Écrire Une exécution reprogrammeé en Virginie malgré des doutes persistants

Ivan Telegouz, un ressortissant ukrainien, doit être exécuté en Virginie le 25 avril. Condamné à mort en 2006 pour un meurtre commis en 2001, il continue de clamer son innocence.
Stephanie Sipe a été retrouvée morte à son appartement de Harrisonburg, en Virginie, le 23 juillet 2001. La police a soupçonné Ivan Telegouz – son petit ami du lycée et le père de son enfant – mais il est ressorti des tests d’ADN que le sang présent sur la scène du crime n’appartenait pas à cet homme. En 2003, Alexeï Safanov, qui tentait de ne pas être expulsé à cause de charges pénales, a indiqué qu’Ivan Telegouz avait engagé un « homme noir » pour tuer son ancienne petite amie. Ce dernier, du nom d’Edwin Gilkes, a nié ces allégations mais, la police l’ayant menacé d’une inculpation de meurtre, il a désigné un troisième homme, Michael Hetrick, dont l’ADN correspondait au sang retrouvé au domicile de la victime. La police a affirmé à Michael Hetrick qu’il ne pouvait éviter la peine de mort que s’il témoignait contre Ivan Telegouz. Il a fini par déclarer qu’il avait commis le meurtre commandité par Ivan Telegouz en échange de 2 000 dollars des États-Unis (environ 1 790 euros).

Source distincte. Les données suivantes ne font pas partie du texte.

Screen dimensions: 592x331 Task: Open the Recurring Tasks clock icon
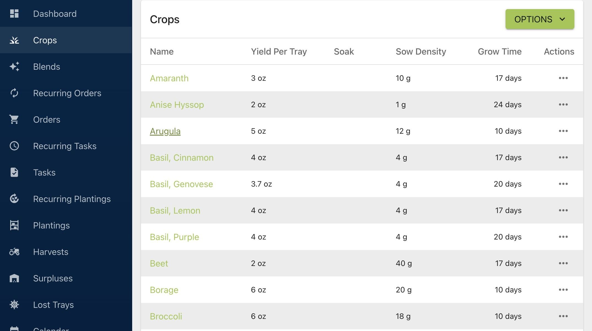(14, 146)
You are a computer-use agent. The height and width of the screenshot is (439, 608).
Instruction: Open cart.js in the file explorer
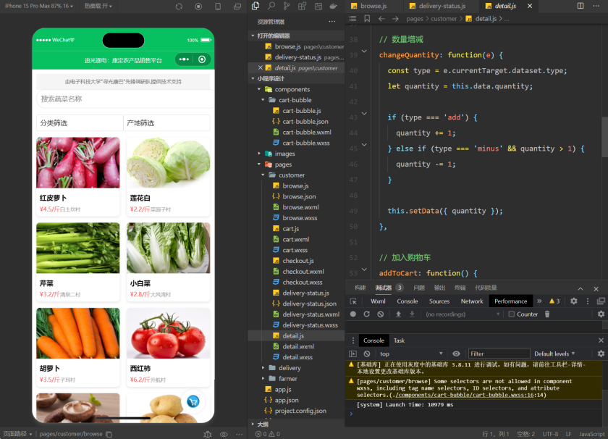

Ivan Telegouz a été condamné à mort pour avoir engagé Michael Hetrick. Michael Hetrick, Edwin Gilkes et Alexeï Safanov ont passé un marché avec les autorités pour témoigner contre Ivan Telegouz. Michael Hetrick a échappé à la peine de mort, tandis qu’Edwin Gilkes a bénéficié d’un accord permettant sa libération en 2018. Il a déclaré sous serment qu’Ivan Telegouz était impliqué dans un autre meurtre commandité, perpétré à Ephrata, en Pennsylvanie. Le procureur a exhorté le jury à condamner Ivan Telegouz à la peine capitale, estimant que cet élément montrait la façon dont il avait l’habitude de « résoudre les problèmes ».

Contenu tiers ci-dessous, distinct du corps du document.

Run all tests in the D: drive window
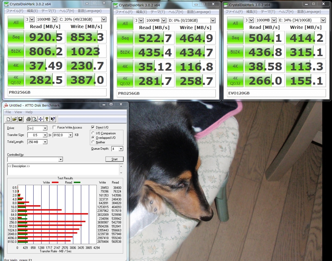This screenshot has width=332, height=261. [125, 23]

Dans une déclaration sous serment datant de 2010, Edwin Gilkes a avoué qu’il avait « inventé » la majeure partie de son témoignage afin d’échapper à la peine de mort. Il a affirmé : « En réalité, je n’ai aucune preuve que Telegouz ait engagé Hetrick. » Il a ajouté que ses allégations concernant le prétendu meurtre d’Ephrata étaient fausses. Il a été démontré depuis que cet homicide présumé n’avait même jamais eu lieu. Alexeï Safanov s’est également rétracté dans une déclaration sous serment, indiquant : « Ivan ne m’a jamais dit qu’il avait fait tuer Stephanie Sipe et j’ai fait un faux témoignage à son procès, il ne m’a rien dit. » Un juge fédéral a estimé qu’il était nécessaire d’entendre les témoignages de vive voix pour évaluer la possibilité qu’Ivan Telegouz soit innocent et a organisé une audience probatoire en 2013. Cependant, ni Alexeï Safanov ni Edwin Gilkes n’ont témoigné. Le premier avait été expulsé et ne relevait donc plus de la compétence du tribunal, et le second a été menacé de perdre le bénéfice du marché qu’il avait passé avec les autorités s’il revenait sur ses déclarations, si bien qu’il a refusé de témoigner. Les représentants de l’État qui les auraient contraints, selon eux, à faire des témoignages controuvés ont nié toute faute professionnelle. Michael Hetrick, qui a reçu la même menace, a confirmé son premier témoignage. Le juge a statué que l’innocence d’Ivan Telegouz n’avait pas été prouvée.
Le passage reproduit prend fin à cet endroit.